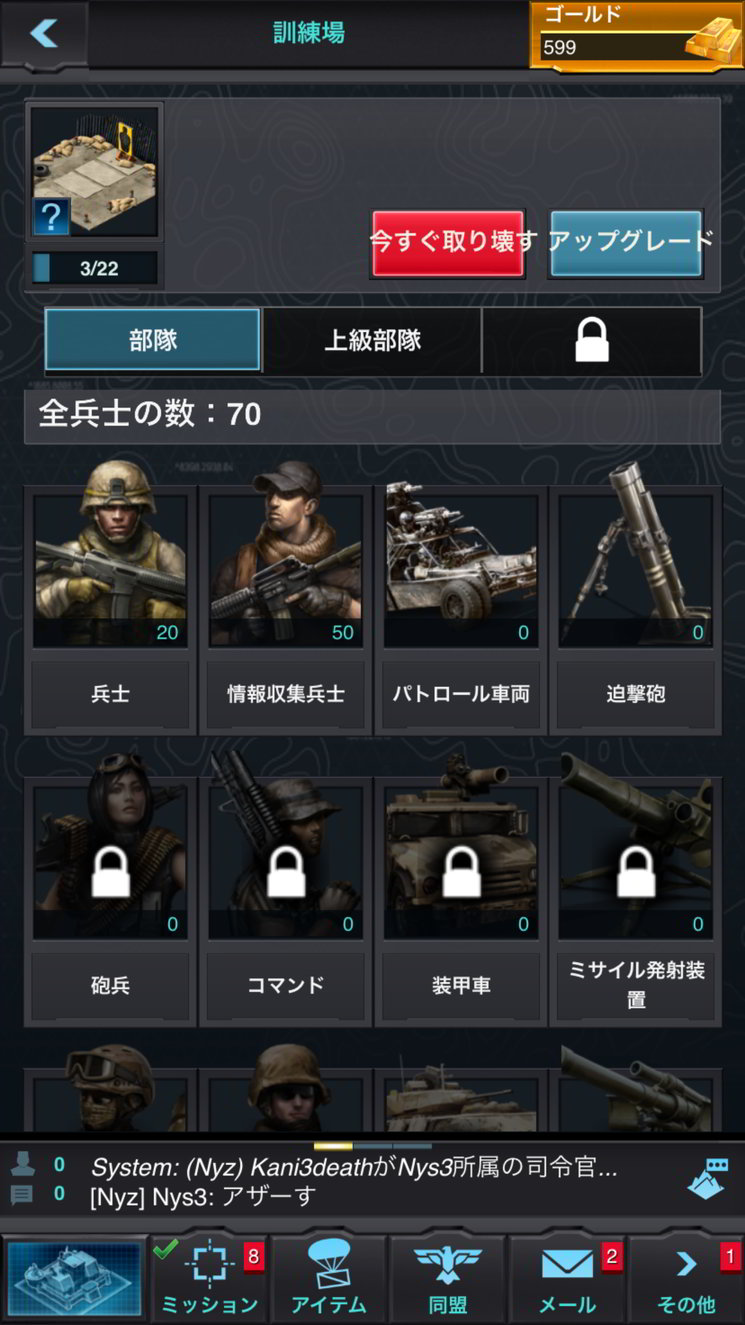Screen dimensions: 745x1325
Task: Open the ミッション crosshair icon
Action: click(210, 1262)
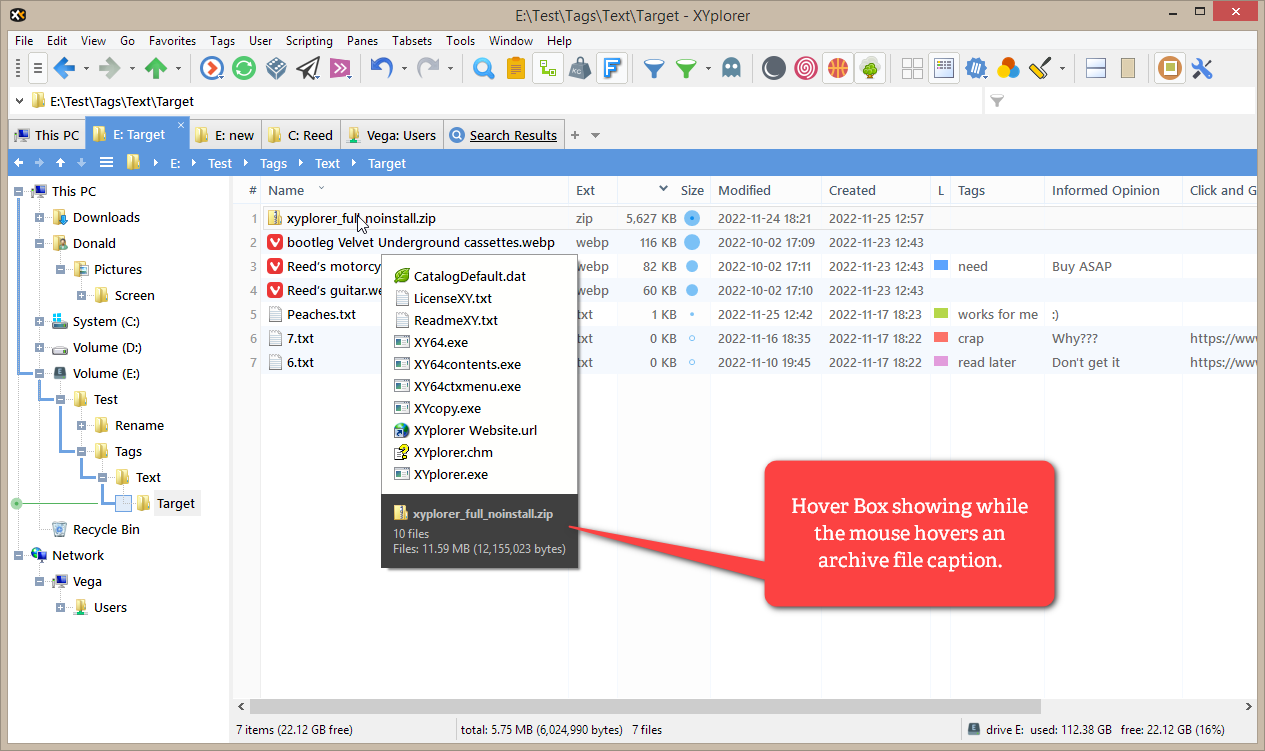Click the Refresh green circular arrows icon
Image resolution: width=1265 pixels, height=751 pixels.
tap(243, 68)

◆ ◆ ◆ ◆

> [What you will do]: Copy out every line of the listing above word for word, leaving out the pictures.

> [Task output]:
Screen dimensions: 745x1325
Task: Open the ミッション crosshair icon
Action: click(210, 1262)
Click the Refresh green circular arrows icon
Image resolution: width=1265 pixels, height=751 pixels.
tap(243, 68)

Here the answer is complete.